(BRIEF): Reproduce all of the material below word for word, leaving every line unchanged.

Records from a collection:

_ _ _ _ _

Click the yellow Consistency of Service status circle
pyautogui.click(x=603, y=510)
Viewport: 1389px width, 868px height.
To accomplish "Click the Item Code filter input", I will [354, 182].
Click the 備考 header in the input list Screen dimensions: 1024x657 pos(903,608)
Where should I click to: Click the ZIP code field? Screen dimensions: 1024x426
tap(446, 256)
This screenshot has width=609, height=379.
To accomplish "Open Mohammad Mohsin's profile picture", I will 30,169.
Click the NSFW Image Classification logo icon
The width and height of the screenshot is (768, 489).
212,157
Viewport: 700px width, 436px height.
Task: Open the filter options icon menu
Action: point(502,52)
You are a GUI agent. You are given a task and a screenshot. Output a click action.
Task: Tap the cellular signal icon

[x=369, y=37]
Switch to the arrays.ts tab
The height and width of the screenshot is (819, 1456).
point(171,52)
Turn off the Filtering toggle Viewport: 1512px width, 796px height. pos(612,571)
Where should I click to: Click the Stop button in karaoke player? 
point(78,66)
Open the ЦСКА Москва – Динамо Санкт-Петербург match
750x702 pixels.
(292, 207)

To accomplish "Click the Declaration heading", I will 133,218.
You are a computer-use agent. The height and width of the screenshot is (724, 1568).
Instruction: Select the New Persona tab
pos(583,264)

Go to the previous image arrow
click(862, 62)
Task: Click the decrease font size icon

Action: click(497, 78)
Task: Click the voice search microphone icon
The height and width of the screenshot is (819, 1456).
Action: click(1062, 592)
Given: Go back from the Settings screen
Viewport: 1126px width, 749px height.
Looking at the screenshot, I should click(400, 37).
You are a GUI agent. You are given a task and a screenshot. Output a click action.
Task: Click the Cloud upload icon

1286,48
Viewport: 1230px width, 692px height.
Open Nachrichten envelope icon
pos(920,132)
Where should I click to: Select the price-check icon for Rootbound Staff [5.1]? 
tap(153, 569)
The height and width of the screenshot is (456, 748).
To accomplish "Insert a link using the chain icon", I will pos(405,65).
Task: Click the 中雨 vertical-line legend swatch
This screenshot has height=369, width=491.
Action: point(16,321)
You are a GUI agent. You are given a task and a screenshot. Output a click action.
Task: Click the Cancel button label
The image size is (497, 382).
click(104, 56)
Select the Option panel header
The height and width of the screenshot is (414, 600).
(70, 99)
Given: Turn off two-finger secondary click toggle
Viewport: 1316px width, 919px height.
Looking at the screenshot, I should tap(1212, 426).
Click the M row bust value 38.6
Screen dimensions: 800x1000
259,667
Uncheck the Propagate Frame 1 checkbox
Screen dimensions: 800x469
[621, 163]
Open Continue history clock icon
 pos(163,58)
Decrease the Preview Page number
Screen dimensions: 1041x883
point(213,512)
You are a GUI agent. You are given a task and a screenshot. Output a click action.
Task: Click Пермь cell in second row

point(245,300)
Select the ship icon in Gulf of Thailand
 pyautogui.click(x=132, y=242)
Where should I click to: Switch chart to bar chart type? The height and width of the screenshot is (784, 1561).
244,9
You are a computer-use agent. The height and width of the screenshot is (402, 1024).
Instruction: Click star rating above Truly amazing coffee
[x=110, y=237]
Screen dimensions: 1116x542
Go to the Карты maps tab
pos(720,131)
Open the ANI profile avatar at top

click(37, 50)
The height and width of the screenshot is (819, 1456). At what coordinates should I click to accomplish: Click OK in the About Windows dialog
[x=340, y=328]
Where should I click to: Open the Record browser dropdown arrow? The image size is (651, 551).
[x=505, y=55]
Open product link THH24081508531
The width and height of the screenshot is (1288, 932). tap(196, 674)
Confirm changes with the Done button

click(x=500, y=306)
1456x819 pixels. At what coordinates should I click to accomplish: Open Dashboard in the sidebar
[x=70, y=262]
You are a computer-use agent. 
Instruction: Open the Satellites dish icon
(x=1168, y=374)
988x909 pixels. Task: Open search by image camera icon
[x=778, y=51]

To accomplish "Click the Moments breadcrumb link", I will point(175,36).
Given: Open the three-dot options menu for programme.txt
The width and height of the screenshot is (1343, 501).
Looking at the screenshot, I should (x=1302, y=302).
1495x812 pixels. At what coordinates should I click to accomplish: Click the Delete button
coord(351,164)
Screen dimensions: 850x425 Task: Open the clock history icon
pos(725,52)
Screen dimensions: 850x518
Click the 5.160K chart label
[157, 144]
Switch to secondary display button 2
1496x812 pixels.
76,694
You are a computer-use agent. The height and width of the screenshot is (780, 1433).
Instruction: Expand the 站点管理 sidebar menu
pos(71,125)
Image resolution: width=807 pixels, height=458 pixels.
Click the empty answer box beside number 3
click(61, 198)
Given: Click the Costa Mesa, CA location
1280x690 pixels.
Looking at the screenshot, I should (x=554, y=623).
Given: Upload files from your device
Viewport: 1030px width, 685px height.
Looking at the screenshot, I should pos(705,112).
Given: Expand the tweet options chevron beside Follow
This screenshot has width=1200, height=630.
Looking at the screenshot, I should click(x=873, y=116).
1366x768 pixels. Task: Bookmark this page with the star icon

_ _ _ _ _

(RESULT FOR THIS TASK):
Click the yellow Consistency of Service status circle
pyautogui.click(x=603, y=510)
Viewport: 1389px width, 868px height.
To accomplish "Click the Item Code filter input", I will [354, 182].
Click the 備考 header in the input list Screen dimensions: 1024x657 pos(903,608)
Where should I click to: Click the ZIP code field? Screen dimensions: 1024x426
tap(446, 256)
This screenshot has width=609, height=379.
To accomplish "Open Mohammad Mohsin's profile picture", I will 30,169.
Click the NSFW Image Classification logo icon
The width and height of the screenshot is (768, 489).
212,157
Viewport: 700px width, 436px height.
Task: Open the filter options icon menu
Action: point(502,52)
You are a GUI agent. You are given a task and a screenshot. Output a click action.
Task: Tap the cellular signal icon

[x=369, y=37]
Switch to the arrays.ts tab
The height and width of the screenshot is (819, 1456).
point(171,52)
Turn off the Filtering toggle Viewport: 1512px width, 796px height. pos(612,571)
Where should I click to: Click the Stop button in karaoke player? 
point(78,66)
Open the ЦСКА Москва – Динамо Санкт-Петербург match
750x702 pixels.
(292, 207)

To accomplish "Click the Declaration heading", I will 133,218.
You are a computer-use agent. The height and width of the screenshot is (724, 1568).
Instruction: Select the New Persona tab
pos(583,264)

Go to the previous image arrow
click(862, 62)
Task: Click the decrease font size icon

Action: click(497, 78)
Task: Click the voice search microphone icon
The height and width of the screenshot is (819, 1456).
Action: click(1062, 592)
Given: Go back from the Settings screen
Viewport: 1126px width, 749px height.
Looking at the screenshot, I should click(400, 37).
You are a GUI agent. You are given a task and a screenshot. Output a click action.
Task: Click the Cloud upload icon

1286,48
Viewport: 1230px width, 692px height.
Open Nachrichten envelope icon
pos(920,132)
Where should I click to: Select the price-check icon for Rootbound Staff [5.1]? 
tap(153, 569)
The height and width of the screenshot is (456, 748).
To accomplish "Insert a link using the chain icon", I will pos(405,65).
Task: Click the 中雨 vertical-line legend swatch
This screenshot has height=369, width=491.
Action: point(16,321)
You are a GUI agent. You are given a task and a screenshot. Output a click action.
Task: Click the Cancel button label
The image size is (497, 382).
click(104, 56)
Select the Option panel header
The height and width of the screenshot is (414, 600).
(70, 99)
Given: Turn off two-finger secondary click toggle
Viewport: 1316px width, 919px height.
Looking at the screenshot, I should tap(1212, 426).
Click the M row bust value 38.6
Screen dimensions: 800x1000
259,667
Uncheck the Propagate Frame 1 checkbox
Screen dimensions: 800x469
[621, 163]
Open Continue history clock icon
 pos(163,58)
Decrease the Preview Page number
Screen dimensions: 1041x883
point(213,512)
You are a GUI agent. You are given a task and a screenshot. Output a click action.
Task: Click Пермь cell in second row

point(245,300)
Select the ship icon in Gulf of Thailand
 pyautogui.click(x=132, y=242)
Where should I click to: Switch chart to bar chart type? The height and width of the screenshot is (784, 1561).
244,9
You are a computer-use agent. The height and width of the screenshot is (402, 1024).
Instruction: Click star rating above Truly amazing coffee
[x=110, y=237]
Screen dimensions: 1116x542
Go to the Карты maps tab
pos(720,131)
Open the ANI profile avatar at top

click(37, 50)
The height and width of the screenshot is (819, 1456). At what coordinates should I click to accomplish: Click OK in the About Windows dialog
[x=340, y=328]
Where should I click to: Open the Record browser dropdown arrow? The image size is (651, 551).
[x=505, y=55]
Open product link THH24081508531
The width and height of the screenshot is (1288, 932). tap(196, 674)
Confirm changes with the Done button

click(x=500, y=306)
1456x819 pixels. At what coordinates should I click to accomplish: Open Dashboard in the sidebar
[x=70, y=262]
You are a computer-use agent. 
Instruction: Open the Satellites dish icon
(x=1168, y=374)
988x909 pixels. Task: Open search by image camera icon
[x=778, y=51]

To accomplish "Click the Moments breadcrumb link", I will point(175,36).
Given: Open the three-dot options menu for programme.txt
The width and height of the screenshot is (1343, 501).
Looking at the screenshot, I should (x=1302, y=302).
1495x812 pixels. At what coordinates should I click to accomplish: Click the Delete button
coord(351,164)
Screen dimensions: 850x425 Task: Open the clock history icon
pos(725,52)
Screen dimensions: 850x518
Click the 5.160K chart label
[157, 144]
Switch to secondary display button 2
1496x812 pixels.
76,694
You are a computer-use agent. The height and width of the screenshot is (780, 1433).
Instruction: Expand the 站点管理 sidebar menu
pos(71,125)
Image resolution: width=807 pixels, height=458 pixels.
Click the empty answer box beside number 3
click(61, 198)
Given: Click the Costa Mesa, CA location
1280x690 pixels.
Looking at the screenshot, I should (x=554, y=623).
Given: Upload files from your device
Viewport: 1030px width, 685px height.
Looking at the screenshot, I should pos(705,112).
Given: Expand the tweet options chevron beside Follow
This screenshot has width=1200, height=630.
Looking at the screenshot, I should click(x=873, y=116).
1366x768 pixels. Task: Bookmark this page with the star icon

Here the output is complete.